The weight of responsibility, every incident linked to a decision I took – it is also linked to my daily life… To meet family friends, that the children talk about their friends who are in fear… it's difficult for me. It's not simple at all."
Maybe you decided this week that the Qassams cannot be stopped through military means alone?
"Every war maneuver can be stopped completely only through diplomatic arrangements. I think that process, as it is taking place today, certainly has a chance, despite the fact that this Palestinian Authority has two heads. I think that even when we want to strengthen Abbas, we don't need to give him a bear hug, but to do so through mutual respect, and valuing the very important steps he is taken, especially those that are expressing leadership. I don't see the Palestinian dialogue, and the document known as the 'prisoner's document' as the central issue. The question is not the content. The question is the democratic act, if it takes place. There is much doubt that there will be a national referendum in the PA in the end. The chance of reaching an agreement is greater, therefore I don't delve into questions of content."
But despite that, is the content acceptable to you? The Palestinians say to go back to the '67 lines. Is that acceptable to you from a diplomatic stance?

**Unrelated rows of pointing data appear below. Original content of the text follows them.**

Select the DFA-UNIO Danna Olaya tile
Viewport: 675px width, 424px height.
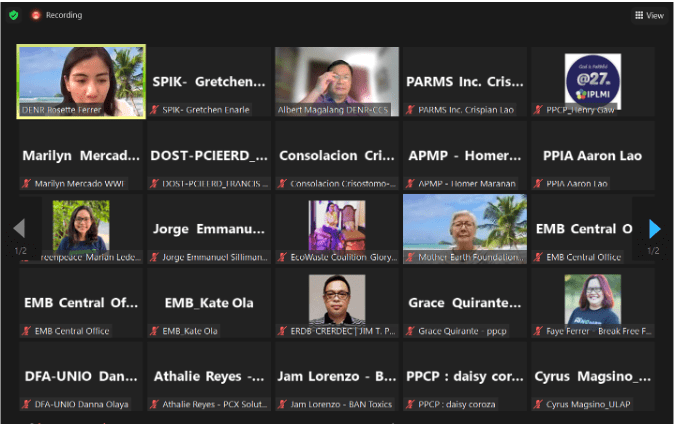click(x=81, y=376)
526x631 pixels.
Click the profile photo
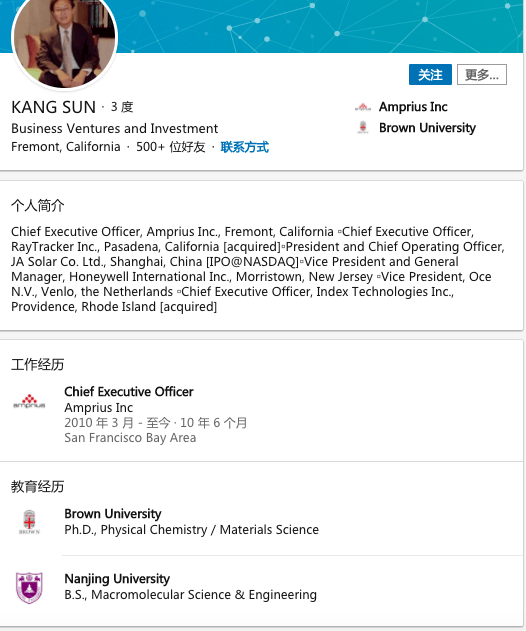coord(64,37)

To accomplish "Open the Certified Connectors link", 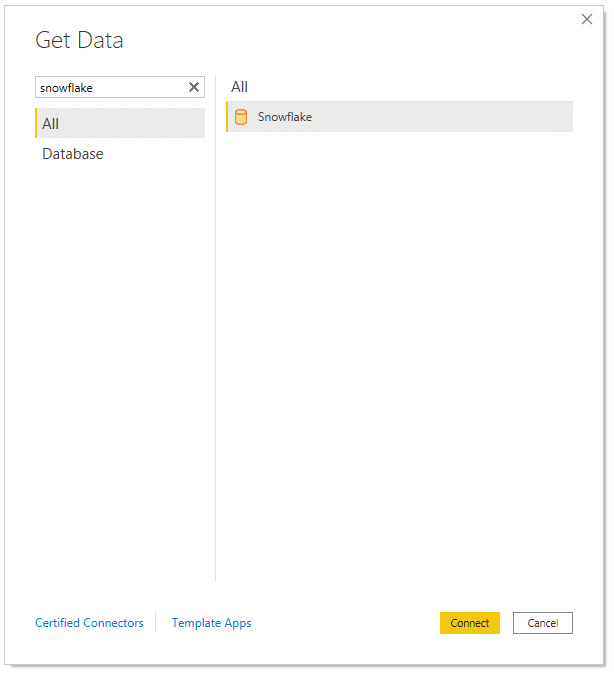I will [x=89, y=623].
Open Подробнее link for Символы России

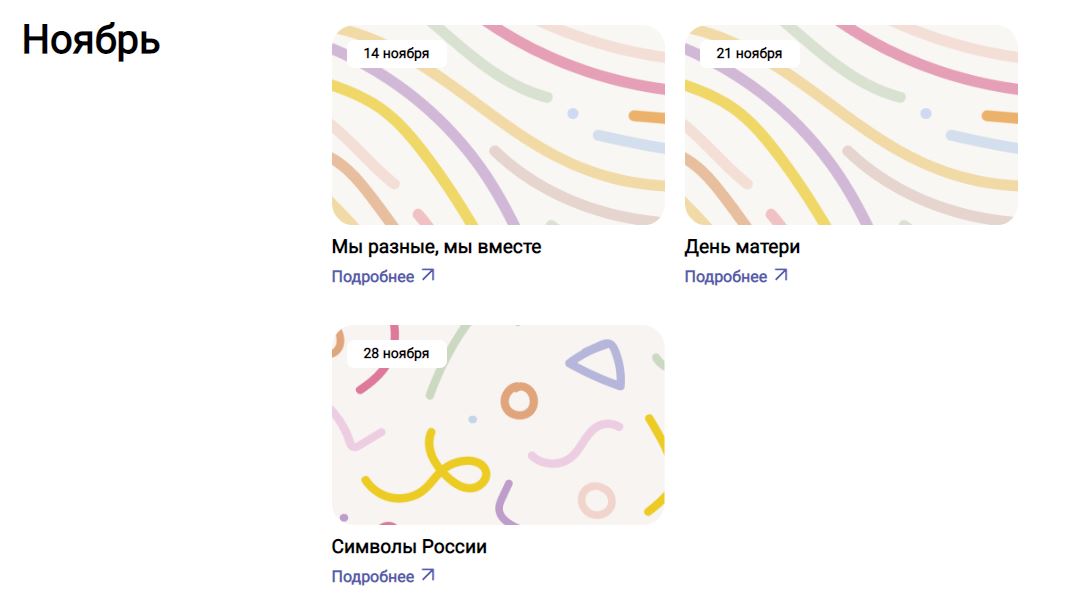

"The prisoner's document is more extreme than the '67 lines. They don't recognize those lines, but instead create a context for calm. They don't even recognize the '67 borders. Therefore the prisoner's document is not acceptable to us, but for the dynamism taking place in the PA, it is clear that there are two acts that give democratic legitimacy. The first maneuver is the election of Abbas as PA chairman, and the second is the election of the Hamas government. If there will be a maneuver in which there will be a vote for Abbas, and recognition in him as a leader, that will be significant."
During the interview, a secretary walked into Peretz's office with a mobile phone. "It's important," she said, and Peretz took the phone. After finishing the conversation, he said with a worried expression: "This is about the hunger strikers in Sderot. I'm in touch with them, I spoke with them at length this week. They are my neighbors, my friends. It's not pleasant that your neighbors and acquaintances go against you. They are striking because they want to see a different kind of operation. When they stand opposite you, opposite your house, it is not simple. I certainly try that such incidents don't impact my decision making."
Did the difficult incident of the killing of the Palestinian beach on the Gaza beach embarrass you? In the past you fumed when civilians were affected, you aggressively condemned incidents like this.
"It didn't embarrass me. I felt sorrow. It makes me very angry now too. But to condemn operations in which civilians are affected does mean one should condemn from the fact that we did everything to prevent them being involved. With that, every civilian that is affected, and it doesn't matter what the circumstances are, there are no reasons that can justify such a heavy price for a civilian that is not involved, and that causes me sorrow. One can weigh every operation before it is carried out, I always emphasize this to the chief of staff and his people, emphasize this issue of civilians, we must take care in every way, and we do so."